The men I described in the posts in my recent (recent=few years) dating would identify theirselves as either Yeshivish Modern or MO Machmir (i.e. they grew up MO, but are now more religous then their family but stay on good terms). I am open to someone that is less religious that is working towards being fully observant. I am not open to someone posing as shomer kashrut or shabbat but get away with it because they were raised FFB. This is what I've run into frequently
I do go to shuirim more often that are geared towards BTs or MO since a yeshivish background isn't assumed and there's less jargon and more explanation. Since I'm considered garbage by shadchans, I have to try to met men somehow. Also women's shuirim tend to focus on a husband and children I don't have (and at this point unlikely won't have) That of course I recognize is a trade-off I make.

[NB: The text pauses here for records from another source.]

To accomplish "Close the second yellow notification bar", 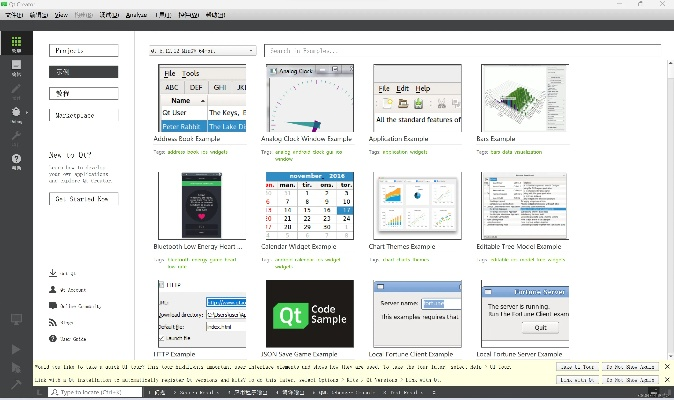I will point(668,380).
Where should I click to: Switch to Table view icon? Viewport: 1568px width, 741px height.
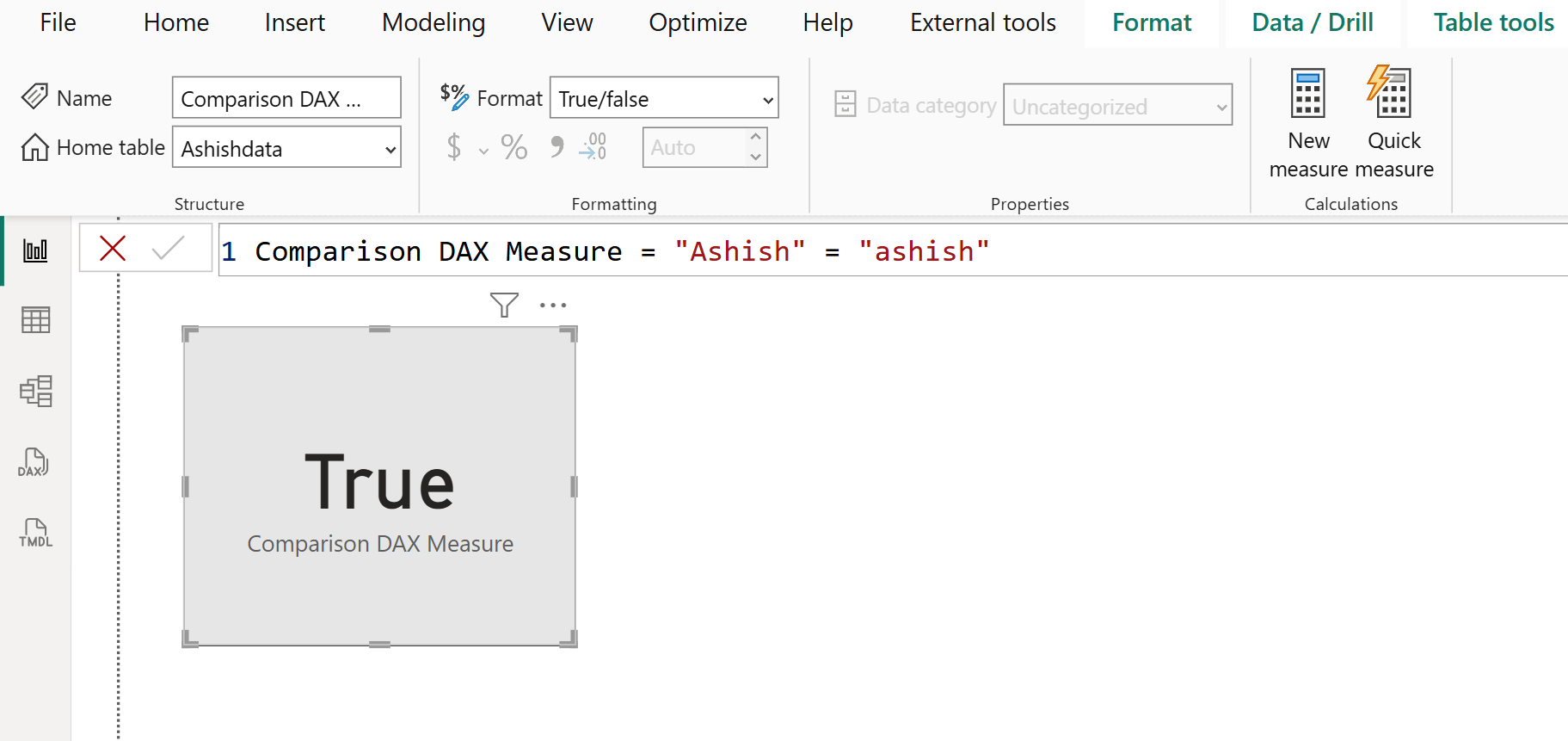(35, 320)
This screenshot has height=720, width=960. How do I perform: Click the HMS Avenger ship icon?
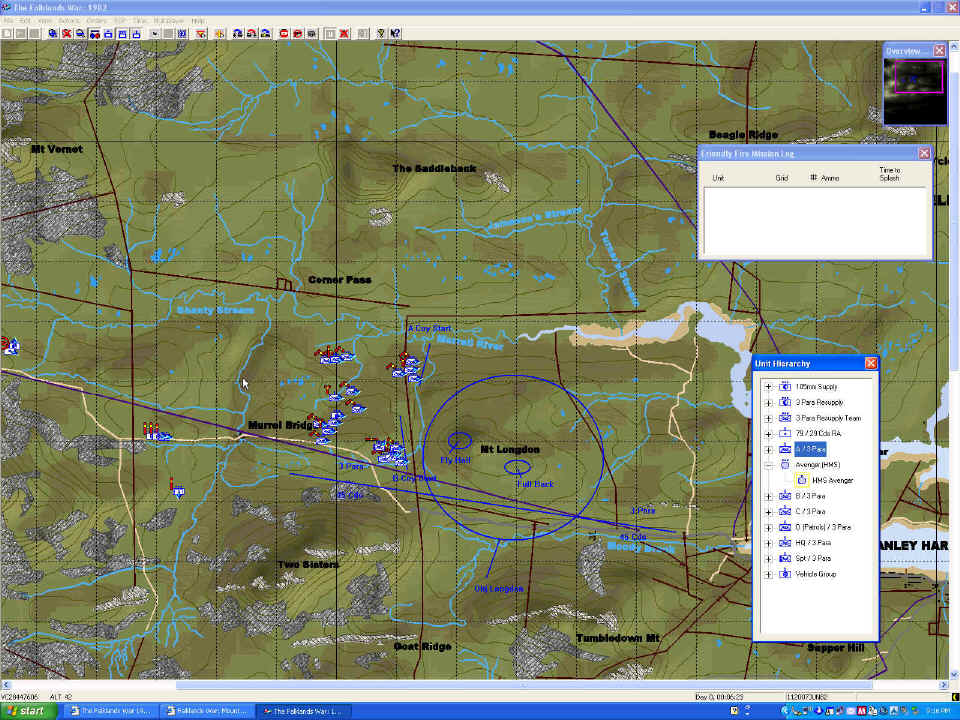point(801,480)
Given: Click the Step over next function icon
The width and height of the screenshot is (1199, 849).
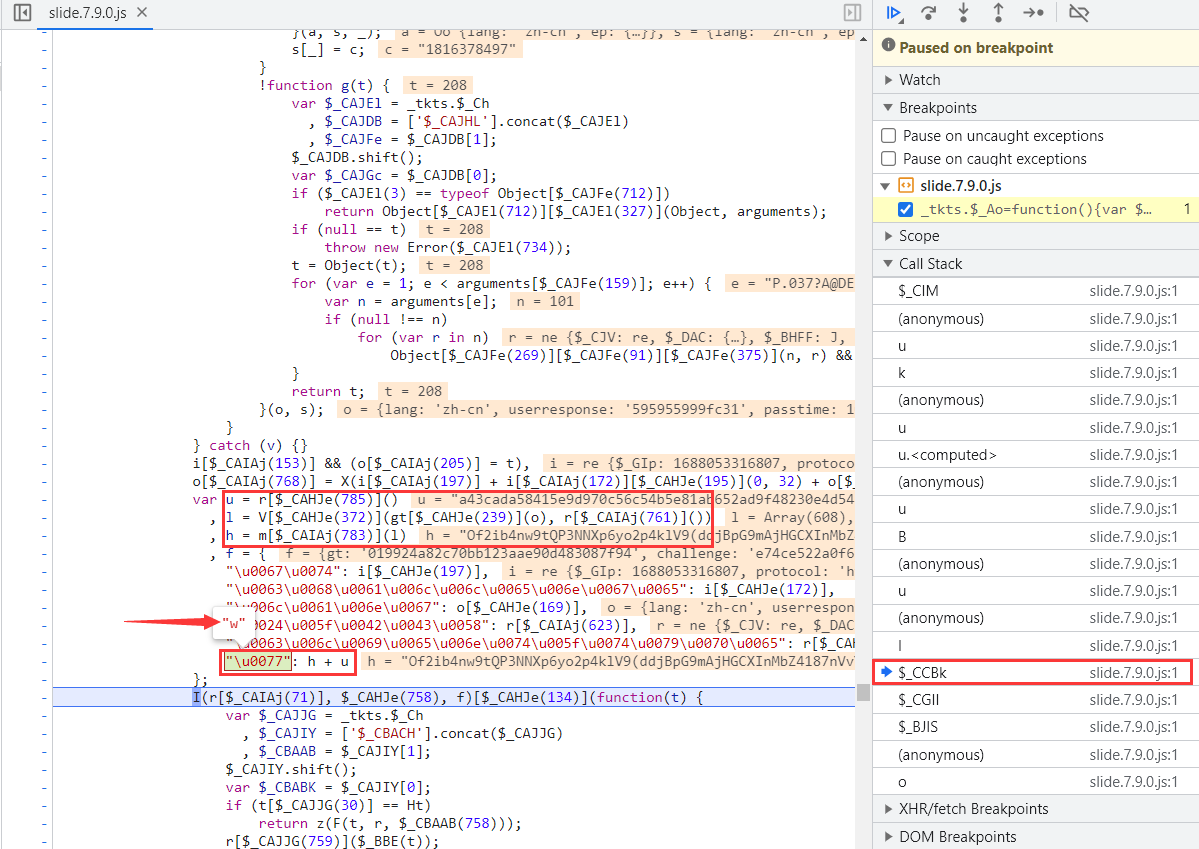Looking at the screenshot, I should pyautogui.click(x=929, y=13).
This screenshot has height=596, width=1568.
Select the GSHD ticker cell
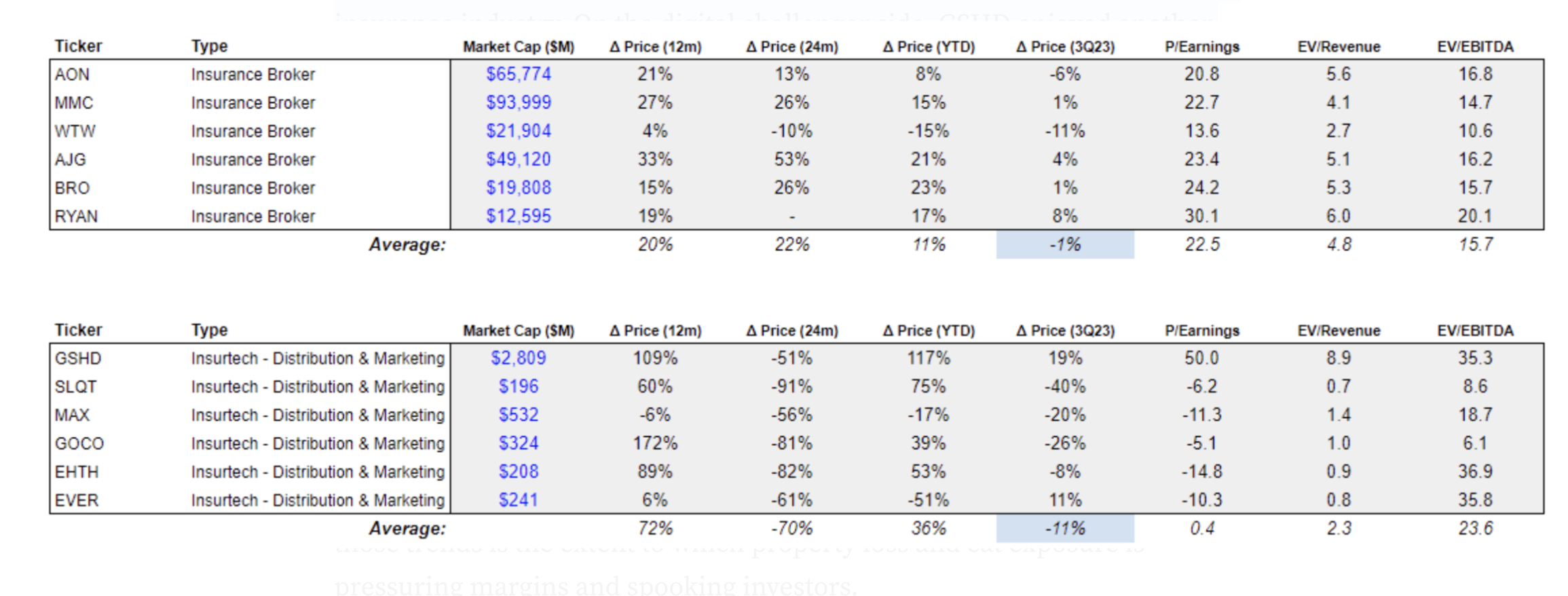[78, 358]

As far as older men, I found the ones offered to me have perfected being irresposible, spoiled and lazy, still living with their parents or being supported by them, marginally employed (no they aren't learners either. Not to mention often out of shape and starting to get age related health issues.. This is a problem for someone that has been self supporting since 19 and has had a difficult path in life.
Yet I'm told how stable and wise old men are because they are older and now want children therefore must have younger man. The ones I've come across aren't, but more like overgrown teenagers that wasted their 20s, 30s, 40s behaving much the way their are now.
The 'good' older men that became availabe due to divorce, widower, or becoming BT tend to get snatched up quickly and certainly not offered to a convert when there are better quality girls looking. I would consider a responsible older man, but have not found a serious minded one despite all what shadchans market these men as.
It's guest author again. Wanted to clarify the 'older man' comment. I do not want to be set up with much older men that are supposedly so fantastic and successful but must have a much younger woman. Truly successful men don't need to be hard sold like that, there's no shortage of available women for such a man. If these men played around in their 20s, 30s, and partway through 40s or longer and insist on a younger woman because they now want children, I'm not interested in being little more than a breeder for them. That's not a real relationship.
ReplyDeleteWhat I meant was if I met a man that was older than I'd like through natural means, i.e. through volunteering, work, just normal life activities and developed a connection, I would be open to pursuing it. That's totally different scenario than being pressured.